'''

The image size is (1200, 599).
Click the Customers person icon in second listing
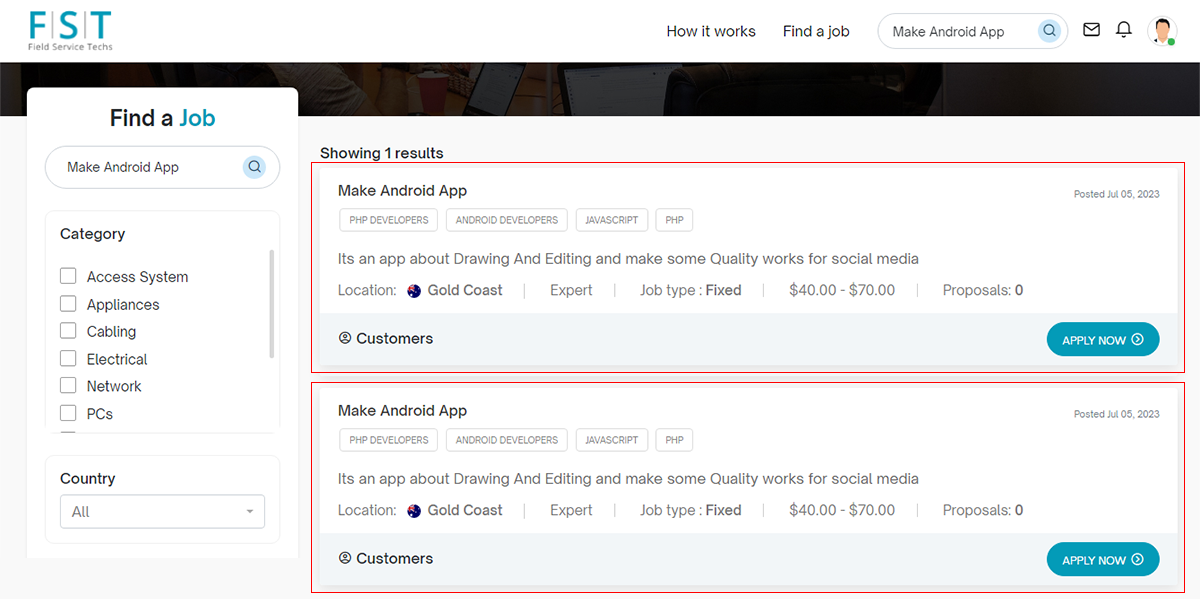point(345,558)
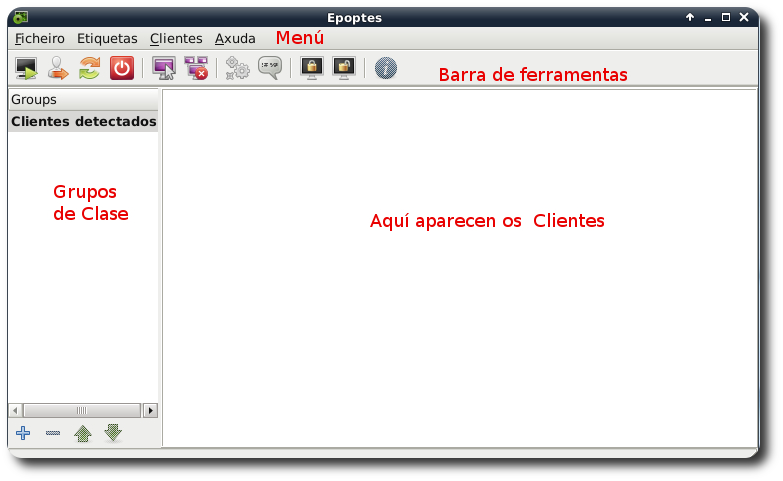
Task: Click the boot/wake clients toolbar icon
Action: coord(26,68)
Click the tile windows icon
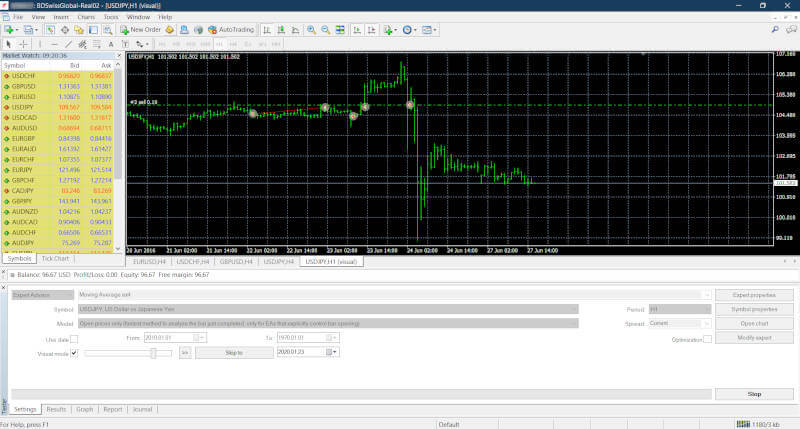This screenshot has width=800, height=429. click(x=342, y=30)
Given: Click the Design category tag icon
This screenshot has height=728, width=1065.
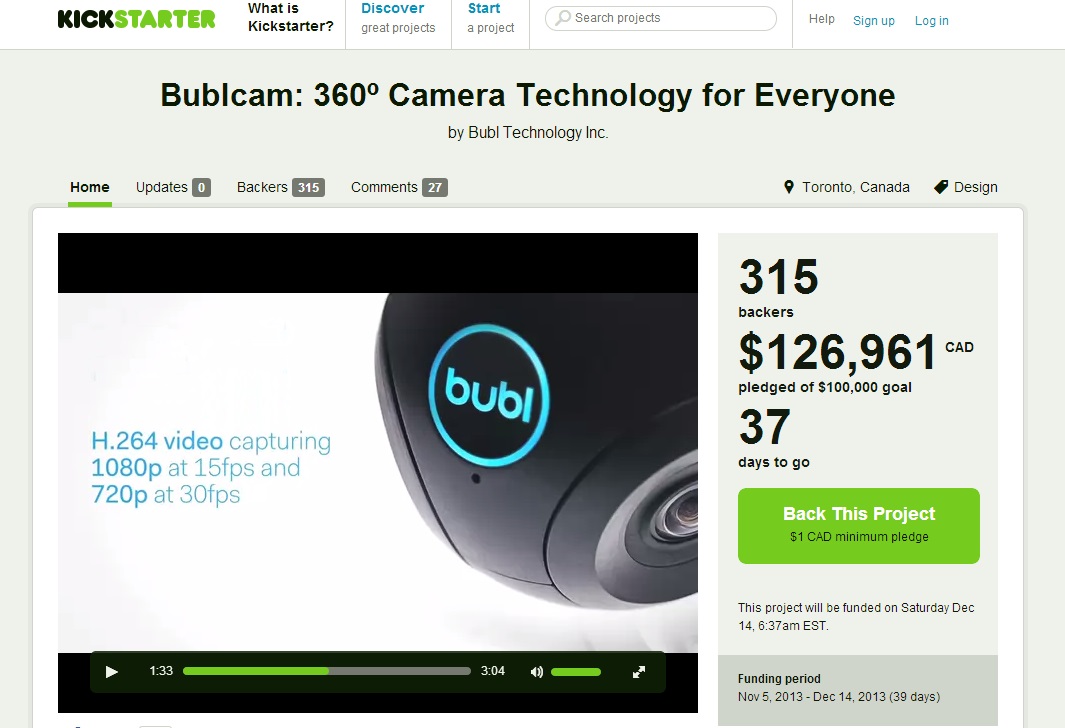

'''

● Objective
Print the whole listing above verbatim, leaving out the pictures.

● Exercise response
The image size is (1200, 599).
Click the Customers person icon in second listing
point(345,558)
Task: Click the boot/wake clients toolbar icon
Action: coord(26,68)
Click the tile windows icon
This screenshot has width=800, height=429. click(x=342, y=30)
Given: Click the Design category tag icon
This screenshot has height=728, width=1065.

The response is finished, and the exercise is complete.